Alfonso Lizarazo (born Alfonso Lizarazo Sánchez in 1940) is a Colombian host and politician, he was the first host of Campeones de la risa, which in 1973 became known as Sábados Felices. He presented the program until 1998, when he was elected to the Senate of Colombia.

About Alfonso Lizarazo

Alfonso Lizarazo was born in Bucaramanga, Colombia. He started his career working on Radio when he was 15 years old. From 1972 to 1998, Lizarazo hosted and directed Colombia’s most important weekly comedy show “Sabados Felices” (Happy Saturdays, Caracol TV). The show still airs today for a total of 40 years on the Colombian airways, making it Colombia’s oldest TV show and national treasure.

_JOBS_
[1] Do these statements agree with the passage about Alfonso Lizarazo? Give yes or no for each, and quote the words from the passage that decide it.
(a) Lizarazo was born in Bucaramanga.
(b) Lizarazo began his radio career at age 20.
(c) Lizarazo was elected to the Senate of Colombia in 1998.
[2] What English name does the passage about Alfonso Lizarazo give for "Sabados Felices"?

_DATA PROVIDED_
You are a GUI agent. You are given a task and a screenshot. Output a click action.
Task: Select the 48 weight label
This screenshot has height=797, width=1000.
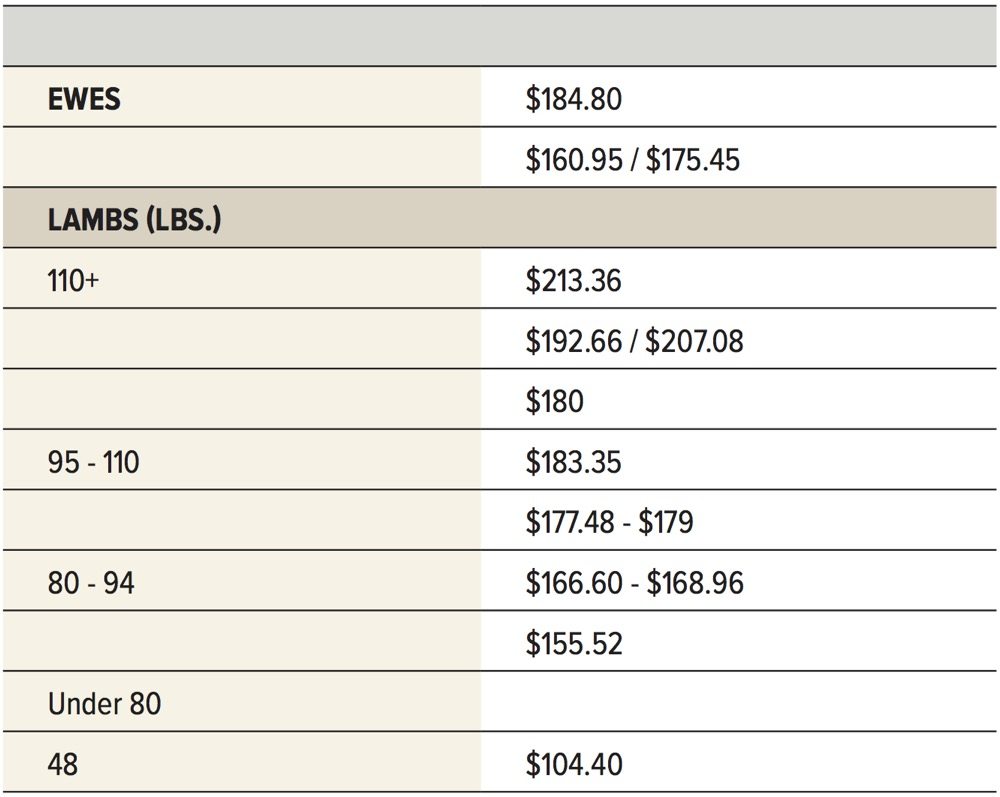62,765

_ANSWERS PER TASK_
[1]
(a) Yes: "Alfonso Lizarazo was born in Bucaramanga, Colombia."
(b) No: "He started his career working on Radio when he was 15 years old."
(c) Yes: "He presented the program until 1998, when he was elected to the Senate of Colombia."

[2] Happy Saturdays